While I wasn’t expecting much there was a glimmer of hope poking its head above the sludgy sea of cynicism. Maybe, just maybe Doug Naylor would be able to resurrect his brainchild and give the fans of the series another taste of his genius. It has to be noted that Naylor is only half responsible for Red Dwarf; Rob Grant is the other half of the original team, however the Naylor and Grant went their separate ways after series six and the subsequent series were no where near as good as the first ones. I was certainly not hoping for a repeat of the shows original brilliance, but if it could replicate the fun of series seven and eight I would be happy.
While it didn’t quite reach such daunting heights, it was a lot better than I was expecting. It had a fair few good gags and the interplay between the characters was still there despite the 10 year layoff. Inevitably there where some short comings however; firstly it relied far too heavily of self-reference. The very concept made that inevitable I suppose but it feels like poor writing when one has to consistently put a wrecking ball through the fourth wall to get any laughs. While Romantic Irony is generally an underused medium it is best is small doses; too much of it just feels like a copout excuse not to have to make any real jokes.
Another major quibble I had was the fact that it just didn’t feel like an episode of Red Dwarf; their was no laughter track, almost all the sets were CG and the fact that it took place on earth rather than is deep space billions of light years from anywhere made it feel wrong. Ok so the characters were the same and they had the same brilliant chemistry, but it felt like some goofy side project, rather than a continuation of the franchise.
Ever since Rob Grant left there has, inevitably, been a chance of direction to the show. I have no problem with the writers trying to take the show to new places, but it felt like too much a step away from what made the show brilliant; a human, a hologram, a robot and a highly evolved cat alone in deep space with nothing but a senile computer to keep them company. The show really worked like that and the comic styles of the writers was ideally suited to it. Granted they occasionally worked their way into different situations, but this special was a step too far into uncharted territory for the show. Some of the magic was lost on the way into the dark cesspit of the unknown.
The ending bugged me a little; it seemed like they just pulled an old story idea out of a hat, changed a few of the specifics, added a few story elements from other past shows and redressed it to look like originality. Talking lots of old things and gluing them together in a way that has not been done before is not originality. People think that Harry Potter is original, it isn’t. Not one of the ideas is new, it’s just tired old clichés put together in a new way. The storyline for ‘Back to Earth’ (the title for the special if you didn’t know) was not original.

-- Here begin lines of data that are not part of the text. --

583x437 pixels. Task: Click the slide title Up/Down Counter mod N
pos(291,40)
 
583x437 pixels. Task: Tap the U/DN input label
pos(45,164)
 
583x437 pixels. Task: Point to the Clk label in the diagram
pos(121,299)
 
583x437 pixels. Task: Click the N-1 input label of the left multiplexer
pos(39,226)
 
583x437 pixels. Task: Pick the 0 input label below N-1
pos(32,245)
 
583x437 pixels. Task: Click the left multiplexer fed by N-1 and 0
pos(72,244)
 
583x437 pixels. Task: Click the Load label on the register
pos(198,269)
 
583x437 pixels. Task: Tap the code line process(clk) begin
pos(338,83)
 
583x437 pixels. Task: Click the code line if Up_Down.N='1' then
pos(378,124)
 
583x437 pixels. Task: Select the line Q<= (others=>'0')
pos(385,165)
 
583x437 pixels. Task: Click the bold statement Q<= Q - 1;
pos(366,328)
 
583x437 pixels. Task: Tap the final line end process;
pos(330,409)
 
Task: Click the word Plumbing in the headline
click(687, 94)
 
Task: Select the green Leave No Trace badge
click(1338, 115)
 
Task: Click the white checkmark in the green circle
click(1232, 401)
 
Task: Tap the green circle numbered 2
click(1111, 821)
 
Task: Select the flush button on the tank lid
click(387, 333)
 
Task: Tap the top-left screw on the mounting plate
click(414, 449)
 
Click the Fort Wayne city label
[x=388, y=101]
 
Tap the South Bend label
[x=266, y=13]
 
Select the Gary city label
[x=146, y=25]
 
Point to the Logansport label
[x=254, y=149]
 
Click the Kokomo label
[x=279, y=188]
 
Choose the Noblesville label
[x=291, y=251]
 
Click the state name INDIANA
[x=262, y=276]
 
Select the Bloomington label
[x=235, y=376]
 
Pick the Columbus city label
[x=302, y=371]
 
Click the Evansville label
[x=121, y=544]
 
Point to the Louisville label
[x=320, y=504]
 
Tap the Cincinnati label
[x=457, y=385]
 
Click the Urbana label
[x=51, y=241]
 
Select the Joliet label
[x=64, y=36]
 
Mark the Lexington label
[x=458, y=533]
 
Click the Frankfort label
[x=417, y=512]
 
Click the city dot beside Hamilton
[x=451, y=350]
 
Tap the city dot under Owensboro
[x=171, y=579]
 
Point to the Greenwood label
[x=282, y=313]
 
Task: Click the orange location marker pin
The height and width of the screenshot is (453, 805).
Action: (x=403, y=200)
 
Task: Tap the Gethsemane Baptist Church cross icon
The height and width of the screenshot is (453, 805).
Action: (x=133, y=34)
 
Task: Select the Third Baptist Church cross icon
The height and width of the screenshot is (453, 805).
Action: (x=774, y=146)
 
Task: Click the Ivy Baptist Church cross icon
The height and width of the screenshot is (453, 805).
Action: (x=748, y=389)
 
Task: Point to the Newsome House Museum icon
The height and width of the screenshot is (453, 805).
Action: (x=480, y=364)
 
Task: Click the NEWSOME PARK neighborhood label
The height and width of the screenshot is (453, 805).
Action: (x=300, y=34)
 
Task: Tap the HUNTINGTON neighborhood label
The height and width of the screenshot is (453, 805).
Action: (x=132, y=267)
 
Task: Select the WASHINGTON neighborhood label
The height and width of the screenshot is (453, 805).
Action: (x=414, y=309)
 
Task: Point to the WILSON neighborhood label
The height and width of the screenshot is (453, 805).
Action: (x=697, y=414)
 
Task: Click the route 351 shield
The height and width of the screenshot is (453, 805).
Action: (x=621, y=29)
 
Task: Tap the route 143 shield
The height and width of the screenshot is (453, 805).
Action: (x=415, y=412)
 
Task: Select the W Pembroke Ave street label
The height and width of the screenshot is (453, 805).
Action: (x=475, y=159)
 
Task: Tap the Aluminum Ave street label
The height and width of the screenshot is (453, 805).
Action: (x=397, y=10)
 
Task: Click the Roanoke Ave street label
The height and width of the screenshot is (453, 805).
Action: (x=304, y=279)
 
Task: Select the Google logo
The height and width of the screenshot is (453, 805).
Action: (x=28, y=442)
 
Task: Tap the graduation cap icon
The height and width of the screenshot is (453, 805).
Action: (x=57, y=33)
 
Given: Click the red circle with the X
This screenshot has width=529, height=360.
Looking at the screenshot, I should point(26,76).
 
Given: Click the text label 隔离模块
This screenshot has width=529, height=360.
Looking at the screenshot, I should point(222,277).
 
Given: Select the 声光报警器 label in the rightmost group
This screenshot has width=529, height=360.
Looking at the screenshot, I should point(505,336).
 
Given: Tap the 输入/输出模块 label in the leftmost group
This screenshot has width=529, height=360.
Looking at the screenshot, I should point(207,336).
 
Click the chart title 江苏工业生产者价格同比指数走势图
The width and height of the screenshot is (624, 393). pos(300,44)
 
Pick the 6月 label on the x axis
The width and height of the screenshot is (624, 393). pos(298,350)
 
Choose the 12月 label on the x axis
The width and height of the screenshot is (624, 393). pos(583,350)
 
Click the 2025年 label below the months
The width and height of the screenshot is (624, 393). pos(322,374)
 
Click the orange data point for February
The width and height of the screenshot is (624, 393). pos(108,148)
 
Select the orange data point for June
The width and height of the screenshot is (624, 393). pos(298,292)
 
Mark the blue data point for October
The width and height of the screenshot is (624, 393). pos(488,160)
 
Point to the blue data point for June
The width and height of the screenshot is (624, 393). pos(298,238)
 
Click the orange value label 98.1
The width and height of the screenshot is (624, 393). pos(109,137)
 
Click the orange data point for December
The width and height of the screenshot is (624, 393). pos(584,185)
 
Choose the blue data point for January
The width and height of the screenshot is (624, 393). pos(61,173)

It worries me somewhat that Doug Naylor cannot think of one original idea after having 10 years off from the show. Maybe he was trying to induce nostalgia over past brilliance to excuse his lack of an original idea or many good jokes to go with it. In any case he failed.
It wasn’t all bad however. Red Dwarf has always been good at taking snippets from other films and smuggling them into the show. Ok so it’s not original, but the way they do it is fantastic. 2001 A Space Odyssey is a massive inspiration for the show; many of the monsters encountered in the show are inspired by Alien and there is even a sci-fi reimagining of Casablanca knocking around the archive somewhere. The film inspiration for this special was Blade Runner, right down to characters asking their makers for more life and big pyramid shaped building in the middle of London. While perhaps a little thick, the reference felt like good clean red dwarf and fills me with hope that the show may well be reborn. There were hints dropped like bricks off a bridge about a ninth and even a tenth series, so here’s hoping that the crew get back on Red Dwarf and give us another few series of deep space hilarity. You never know, they may even be able to tempt Rob Grant back, pigs may well fly and hell will probably freeze over.